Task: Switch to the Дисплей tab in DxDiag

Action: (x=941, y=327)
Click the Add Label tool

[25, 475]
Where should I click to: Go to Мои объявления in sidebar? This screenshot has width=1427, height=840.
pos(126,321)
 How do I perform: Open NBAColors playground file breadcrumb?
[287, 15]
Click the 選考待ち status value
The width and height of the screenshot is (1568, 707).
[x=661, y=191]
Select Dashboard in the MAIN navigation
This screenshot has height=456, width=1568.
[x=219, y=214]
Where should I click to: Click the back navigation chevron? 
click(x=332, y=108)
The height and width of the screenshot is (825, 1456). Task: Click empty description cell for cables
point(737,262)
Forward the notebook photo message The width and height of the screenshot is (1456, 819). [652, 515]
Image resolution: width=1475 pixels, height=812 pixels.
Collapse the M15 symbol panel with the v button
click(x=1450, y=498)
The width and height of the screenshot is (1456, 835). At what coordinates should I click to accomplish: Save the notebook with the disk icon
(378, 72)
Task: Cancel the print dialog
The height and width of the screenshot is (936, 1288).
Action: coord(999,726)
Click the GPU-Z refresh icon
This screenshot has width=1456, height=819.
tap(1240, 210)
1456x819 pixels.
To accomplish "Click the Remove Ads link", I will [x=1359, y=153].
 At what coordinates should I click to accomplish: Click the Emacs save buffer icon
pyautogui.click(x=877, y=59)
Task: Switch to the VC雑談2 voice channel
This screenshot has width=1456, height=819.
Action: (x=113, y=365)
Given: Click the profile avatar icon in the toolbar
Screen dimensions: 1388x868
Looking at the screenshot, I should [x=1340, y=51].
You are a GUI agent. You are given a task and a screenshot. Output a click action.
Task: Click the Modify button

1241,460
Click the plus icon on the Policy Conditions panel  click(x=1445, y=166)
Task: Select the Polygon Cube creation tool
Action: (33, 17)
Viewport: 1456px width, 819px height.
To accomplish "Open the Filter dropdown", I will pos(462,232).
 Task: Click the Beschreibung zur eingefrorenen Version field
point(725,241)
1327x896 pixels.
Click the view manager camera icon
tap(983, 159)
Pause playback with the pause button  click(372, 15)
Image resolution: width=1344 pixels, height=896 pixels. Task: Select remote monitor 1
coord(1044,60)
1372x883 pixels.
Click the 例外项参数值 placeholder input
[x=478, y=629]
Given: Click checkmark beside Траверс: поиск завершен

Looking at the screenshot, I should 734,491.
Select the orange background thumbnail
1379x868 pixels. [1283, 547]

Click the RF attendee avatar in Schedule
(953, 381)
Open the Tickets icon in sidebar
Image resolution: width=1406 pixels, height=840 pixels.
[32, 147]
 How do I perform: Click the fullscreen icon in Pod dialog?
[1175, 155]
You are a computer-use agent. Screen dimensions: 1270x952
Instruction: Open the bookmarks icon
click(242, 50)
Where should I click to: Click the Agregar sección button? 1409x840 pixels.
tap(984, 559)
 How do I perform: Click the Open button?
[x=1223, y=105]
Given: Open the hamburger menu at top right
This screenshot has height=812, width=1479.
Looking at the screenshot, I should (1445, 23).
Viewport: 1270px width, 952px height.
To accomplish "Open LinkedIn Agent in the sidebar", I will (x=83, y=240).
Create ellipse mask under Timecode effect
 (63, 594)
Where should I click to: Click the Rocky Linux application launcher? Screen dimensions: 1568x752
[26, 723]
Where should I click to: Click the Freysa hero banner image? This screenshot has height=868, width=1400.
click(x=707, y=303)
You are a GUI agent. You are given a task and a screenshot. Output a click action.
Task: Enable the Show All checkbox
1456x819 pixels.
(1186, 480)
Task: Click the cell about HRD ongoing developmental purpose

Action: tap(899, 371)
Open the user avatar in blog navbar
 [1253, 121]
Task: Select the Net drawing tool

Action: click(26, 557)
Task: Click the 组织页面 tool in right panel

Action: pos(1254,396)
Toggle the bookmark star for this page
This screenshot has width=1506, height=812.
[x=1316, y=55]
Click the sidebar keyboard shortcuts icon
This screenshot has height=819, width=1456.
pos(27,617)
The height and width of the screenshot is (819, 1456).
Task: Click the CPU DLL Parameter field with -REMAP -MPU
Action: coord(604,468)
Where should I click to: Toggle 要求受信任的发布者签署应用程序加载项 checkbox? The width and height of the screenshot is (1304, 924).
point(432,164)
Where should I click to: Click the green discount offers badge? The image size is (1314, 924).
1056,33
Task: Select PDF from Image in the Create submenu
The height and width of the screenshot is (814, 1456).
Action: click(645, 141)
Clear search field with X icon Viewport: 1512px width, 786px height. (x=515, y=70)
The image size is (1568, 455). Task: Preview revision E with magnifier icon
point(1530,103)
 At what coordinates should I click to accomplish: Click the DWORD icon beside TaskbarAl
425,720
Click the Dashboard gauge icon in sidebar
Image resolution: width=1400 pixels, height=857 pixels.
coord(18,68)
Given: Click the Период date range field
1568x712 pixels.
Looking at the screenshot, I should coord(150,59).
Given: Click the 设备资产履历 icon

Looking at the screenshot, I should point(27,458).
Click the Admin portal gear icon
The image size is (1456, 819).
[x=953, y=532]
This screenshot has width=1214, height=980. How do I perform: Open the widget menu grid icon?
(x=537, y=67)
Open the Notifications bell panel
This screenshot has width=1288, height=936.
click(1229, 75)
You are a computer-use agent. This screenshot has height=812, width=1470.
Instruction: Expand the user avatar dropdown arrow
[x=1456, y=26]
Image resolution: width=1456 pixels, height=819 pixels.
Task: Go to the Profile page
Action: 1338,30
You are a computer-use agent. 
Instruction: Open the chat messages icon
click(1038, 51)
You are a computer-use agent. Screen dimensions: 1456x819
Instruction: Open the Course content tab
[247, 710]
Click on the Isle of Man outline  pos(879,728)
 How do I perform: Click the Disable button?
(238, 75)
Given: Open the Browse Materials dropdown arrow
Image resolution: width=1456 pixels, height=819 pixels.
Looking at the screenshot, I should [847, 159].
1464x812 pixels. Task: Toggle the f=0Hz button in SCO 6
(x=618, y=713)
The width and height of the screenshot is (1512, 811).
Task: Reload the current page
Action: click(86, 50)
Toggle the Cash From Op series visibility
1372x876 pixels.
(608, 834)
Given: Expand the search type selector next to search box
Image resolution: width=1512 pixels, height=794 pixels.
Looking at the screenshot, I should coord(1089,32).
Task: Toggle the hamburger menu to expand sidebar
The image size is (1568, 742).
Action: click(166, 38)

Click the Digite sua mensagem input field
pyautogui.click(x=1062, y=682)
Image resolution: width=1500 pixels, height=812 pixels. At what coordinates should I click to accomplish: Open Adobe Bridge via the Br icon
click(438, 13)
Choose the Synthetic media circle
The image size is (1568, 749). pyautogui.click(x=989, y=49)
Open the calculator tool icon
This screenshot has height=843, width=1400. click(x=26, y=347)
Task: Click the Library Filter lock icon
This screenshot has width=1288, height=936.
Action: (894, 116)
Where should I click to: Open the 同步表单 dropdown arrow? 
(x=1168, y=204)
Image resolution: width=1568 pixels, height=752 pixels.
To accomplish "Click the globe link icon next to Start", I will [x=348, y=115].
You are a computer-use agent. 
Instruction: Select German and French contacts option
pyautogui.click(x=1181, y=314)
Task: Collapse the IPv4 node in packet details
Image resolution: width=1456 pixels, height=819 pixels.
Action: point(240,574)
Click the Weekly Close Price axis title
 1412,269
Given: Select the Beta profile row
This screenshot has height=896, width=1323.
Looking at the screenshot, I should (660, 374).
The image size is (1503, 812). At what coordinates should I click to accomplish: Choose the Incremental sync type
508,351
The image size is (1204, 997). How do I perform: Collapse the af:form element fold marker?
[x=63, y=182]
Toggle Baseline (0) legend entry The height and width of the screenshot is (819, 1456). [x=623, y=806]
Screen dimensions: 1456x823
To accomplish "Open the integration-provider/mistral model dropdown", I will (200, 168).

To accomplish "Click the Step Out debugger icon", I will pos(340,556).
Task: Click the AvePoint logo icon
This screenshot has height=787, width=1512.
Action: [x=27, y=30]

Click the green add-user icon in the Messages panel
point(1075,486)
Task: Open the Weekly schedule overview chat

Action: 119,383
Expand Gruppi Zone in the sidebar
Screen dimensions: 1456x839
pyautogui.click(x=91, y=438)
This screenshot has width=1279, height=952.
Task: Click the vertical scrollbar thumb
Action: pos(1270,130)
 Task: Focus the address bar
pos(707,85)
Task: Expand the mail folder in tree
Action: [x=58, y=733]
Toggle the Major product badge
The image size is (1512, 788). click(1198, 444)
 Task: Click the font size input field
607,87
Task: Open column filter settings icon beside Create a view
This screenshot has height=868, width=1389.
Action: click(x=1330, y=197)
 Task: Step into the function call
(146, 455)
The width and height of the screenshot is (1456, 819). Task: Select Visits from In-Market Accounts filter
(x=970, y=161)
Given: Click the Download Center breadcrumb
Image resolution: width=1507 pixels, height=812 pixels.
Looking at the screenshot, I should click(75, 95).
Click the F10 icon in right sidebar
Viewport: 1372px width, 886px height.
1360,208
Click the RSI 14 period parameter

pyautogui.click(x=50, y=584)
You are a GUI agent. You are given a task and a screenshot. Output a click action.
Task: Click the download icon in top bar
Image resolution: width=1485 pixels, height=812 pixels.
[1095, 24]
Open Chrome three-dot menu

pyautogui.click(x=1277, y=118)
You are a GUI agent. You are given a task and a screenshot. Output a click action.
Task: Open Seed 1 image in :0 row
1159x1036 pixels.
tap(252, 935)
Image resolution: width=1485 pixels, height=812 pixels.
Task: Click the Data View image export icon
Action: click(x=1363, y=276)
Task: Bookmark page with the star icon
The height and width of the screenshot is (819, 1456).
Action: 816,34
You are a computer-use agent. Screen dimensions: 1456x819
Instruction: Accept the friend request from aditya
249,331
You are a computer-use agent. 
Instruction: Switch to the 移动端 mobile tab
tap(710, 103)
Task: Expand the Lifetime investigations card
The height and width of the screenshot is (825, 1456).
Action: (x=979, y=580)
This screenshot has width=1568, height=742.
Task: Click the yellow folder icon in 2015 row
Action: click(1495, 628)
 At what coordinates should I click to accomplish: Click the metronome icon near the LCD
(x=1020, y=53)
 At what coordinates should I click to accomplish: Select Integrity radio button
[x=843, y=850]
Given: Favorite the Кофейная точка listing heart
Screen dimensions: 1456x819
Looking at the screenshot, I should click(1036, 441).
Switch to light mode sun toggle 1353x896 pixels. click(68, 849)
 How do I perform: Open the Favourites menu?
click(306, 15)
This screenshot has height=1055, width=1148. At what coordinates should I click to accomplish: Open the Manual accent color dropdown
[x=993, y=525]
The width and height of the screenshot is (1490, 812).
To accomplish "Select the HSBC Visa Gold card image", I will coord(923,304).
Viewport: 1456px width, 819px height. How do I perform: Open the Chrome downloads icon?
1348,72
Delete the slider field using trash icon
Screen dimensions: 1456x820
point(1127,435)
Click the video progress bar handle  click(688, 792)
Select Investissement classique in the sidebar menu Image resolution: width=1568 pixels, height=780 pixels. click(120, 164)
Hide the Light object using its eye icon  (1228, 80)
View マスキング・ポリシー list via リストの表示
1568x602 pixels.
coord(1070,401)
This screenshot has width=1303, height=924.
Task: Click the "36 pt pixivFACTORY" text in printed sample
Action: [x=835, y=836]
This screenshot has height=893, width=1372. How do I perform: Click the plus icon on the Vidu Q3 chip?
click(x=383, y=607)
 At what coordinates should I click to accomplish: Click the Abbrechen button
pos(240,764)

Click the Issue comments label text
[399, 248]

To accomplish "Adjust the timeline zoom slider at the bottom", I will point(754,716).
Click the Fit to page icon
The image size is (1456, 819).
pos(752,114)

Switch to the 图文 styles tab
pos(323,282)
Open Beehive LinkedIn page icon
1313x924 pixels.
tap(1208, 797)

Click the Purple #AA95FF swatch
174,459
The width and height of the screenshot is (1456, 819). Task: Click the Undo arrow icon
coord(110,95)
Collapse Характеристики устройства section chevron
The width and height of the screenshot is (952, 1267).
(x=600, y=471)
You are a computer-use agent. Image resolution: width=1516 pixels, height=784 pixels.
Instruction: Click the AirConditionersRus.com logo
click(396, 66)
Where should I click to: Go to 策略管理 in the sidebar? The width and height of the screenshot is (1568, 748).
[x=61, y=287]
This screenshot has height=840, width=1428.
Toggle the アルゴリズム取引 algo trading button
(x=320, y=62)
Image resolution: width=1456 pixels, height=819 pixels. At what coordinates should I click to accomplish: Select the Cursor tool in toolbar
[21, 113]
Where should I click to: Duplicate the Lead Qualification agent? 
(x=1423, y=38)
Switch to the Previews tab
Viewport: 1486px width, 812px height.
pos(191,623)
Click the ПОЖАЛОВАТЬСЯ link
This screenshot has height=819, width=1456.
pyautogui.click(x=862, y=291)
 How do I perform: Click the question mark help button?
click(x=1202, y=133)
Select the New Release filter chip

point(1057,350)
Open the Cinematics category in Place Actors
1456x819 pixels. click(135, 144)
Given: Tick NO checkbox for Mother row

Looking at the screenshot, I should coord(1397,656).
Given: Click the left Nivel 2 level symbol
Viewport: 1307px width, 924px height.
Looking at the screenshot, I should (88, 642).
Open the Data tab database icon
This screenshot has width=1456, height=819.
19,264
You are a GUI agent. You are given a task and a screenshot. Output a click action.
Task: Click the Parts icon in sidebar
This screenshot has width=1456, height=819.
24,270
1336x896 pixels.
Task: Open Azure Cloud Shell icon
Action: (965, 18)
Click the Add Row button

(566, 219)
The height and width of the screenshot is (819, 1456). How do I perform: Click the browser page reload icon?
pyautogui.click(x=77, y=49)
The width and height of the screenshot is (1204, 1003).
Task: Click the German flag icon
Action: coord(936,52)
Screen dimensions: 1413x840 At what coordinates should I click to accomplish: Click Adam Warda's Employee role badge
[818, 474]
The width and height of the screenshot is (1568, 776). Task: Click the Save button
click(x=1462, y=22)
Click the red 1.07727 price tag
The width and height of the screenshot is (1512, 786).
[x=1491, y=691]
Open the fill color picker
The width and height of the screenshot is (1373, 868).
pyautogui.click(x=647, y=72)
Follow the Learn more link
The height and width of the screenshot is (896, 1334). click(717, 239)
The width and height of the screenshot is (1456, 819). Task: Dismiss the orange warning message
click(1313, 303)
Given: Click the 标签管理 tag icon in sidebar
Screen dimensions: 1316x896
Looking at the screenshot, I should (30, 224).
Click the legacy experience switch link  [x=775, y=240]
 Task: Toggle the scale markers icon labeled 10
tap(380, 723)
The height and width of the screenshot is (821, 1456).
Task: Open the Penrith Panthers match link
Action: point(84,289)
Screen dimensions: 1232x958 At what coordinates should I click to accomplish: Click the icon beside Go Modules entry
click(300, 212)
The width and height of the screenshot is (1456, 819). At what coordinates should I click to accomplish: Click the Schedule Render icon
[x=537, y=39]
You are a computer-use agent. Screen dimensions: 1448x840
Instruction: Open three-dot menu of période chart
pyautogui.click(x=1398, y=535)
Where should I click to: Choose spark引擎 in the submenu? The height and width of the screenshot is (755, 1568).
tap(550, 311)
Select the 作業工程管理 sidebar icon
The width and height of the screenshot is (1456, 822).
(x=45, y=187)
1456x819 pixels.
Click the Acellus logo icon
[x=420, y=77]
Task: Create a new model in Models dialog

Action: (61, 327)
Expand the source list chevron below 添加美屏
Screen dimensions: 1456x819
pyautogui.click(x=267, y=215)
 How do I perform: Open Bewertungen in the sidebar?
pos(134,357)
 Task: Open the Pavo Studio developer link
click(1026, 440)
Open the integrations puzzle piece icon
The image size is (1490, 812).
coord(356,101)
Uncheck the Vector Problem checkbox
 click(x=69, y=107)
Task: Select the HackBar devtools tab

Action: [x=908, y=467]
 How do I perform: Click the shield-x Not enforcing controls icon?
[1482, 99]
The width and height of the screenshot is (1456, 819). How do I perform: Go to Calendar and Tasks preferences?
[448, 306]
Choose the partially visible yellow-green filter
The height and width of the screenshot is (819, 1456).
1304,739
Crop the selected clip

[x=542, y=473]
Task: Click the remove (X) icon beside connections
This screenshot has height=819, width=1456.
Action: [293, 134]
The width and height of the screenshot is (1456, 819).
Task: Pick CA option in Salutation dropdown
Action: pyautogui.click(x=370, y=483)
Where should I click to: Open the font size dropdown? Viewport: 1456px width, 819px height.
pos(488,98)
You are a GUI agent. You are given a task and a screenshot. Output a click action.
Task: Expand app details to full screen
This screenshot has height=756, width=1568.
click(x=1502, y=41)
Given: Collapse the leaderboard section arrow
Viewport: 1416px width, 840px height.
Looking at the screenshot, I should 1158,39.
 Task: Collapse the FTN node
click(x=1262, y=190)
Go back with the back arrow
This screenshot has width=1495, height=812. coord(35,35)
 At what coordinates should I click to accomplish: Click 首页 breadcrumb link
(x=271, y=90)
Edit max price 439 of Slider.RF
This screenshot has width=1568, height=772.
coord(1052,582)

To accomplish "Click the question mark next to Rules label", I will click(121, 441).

--*--

### The task:
Everything from the line with "This screenshot has height=787, width=1512." through the line with "Task: Open Seed 1 image in :0 row" in the listing above must be retyped exactly, with nothing added.

### Written solution:
This screenshot has height=787, width=1512.
Action: [x=27, y=30]

Click the green add-user icon in the Messages panel
point(1075,486)
Task: Open the Weekly schedule overview chat

Action: 119,383
Expand Gruppi Zone in the sidebar
Screen dimensions: 1456x839
pyautogui.click(x=91, y=438)
This screenshot has width=1279, height=952.
Task: Click the vertical scrollbar thumb
Action: pos(1270,130)
 Task: Focus the address bar
pos(707,85)
Task: Expand the mail folder in tree
Action: [x=58, y=733]
Toggle the Major product badge
The image size is (1512, 788). click(1198, 444)
 Task: Click the font size input field
607,87
Task: Open column filter settings icon beside Create a view
This screenshot has height=868, width=1389.
Action: click(x=1330, y=197)
 Task: Step into the function call
(146, 455)
The width and height of the screenshot is (1456, 819). Task: Select Visits from In-Market Accounts filter
(x=970, y=161)
Given: Click the Download Center breadcrumb
Image resolution: width=1507 pixels, height=812 pixels.
Looking at the screenshot, I should click(75, 95).
Click the F10 icon in right sidebar
Viewport: 1372px width, 886px height.
1360,208
Click the RSI 14 period parameter

pyautogui.click(x=50, y=584)
You are a GUI agent. You are given a task and a screenshot. Output a click action.
Task: Click the download icon in top bar
Image resolution: width=1485 pixels, height=812 pixels.
[1095, 24]
Open Chrome three-dot menu

pyautogui.click(x=1277, y=118)
You are a GUI agent. You are given a task and a screenshot. Output a click action.
Task: Open Seed 1 image in :0 row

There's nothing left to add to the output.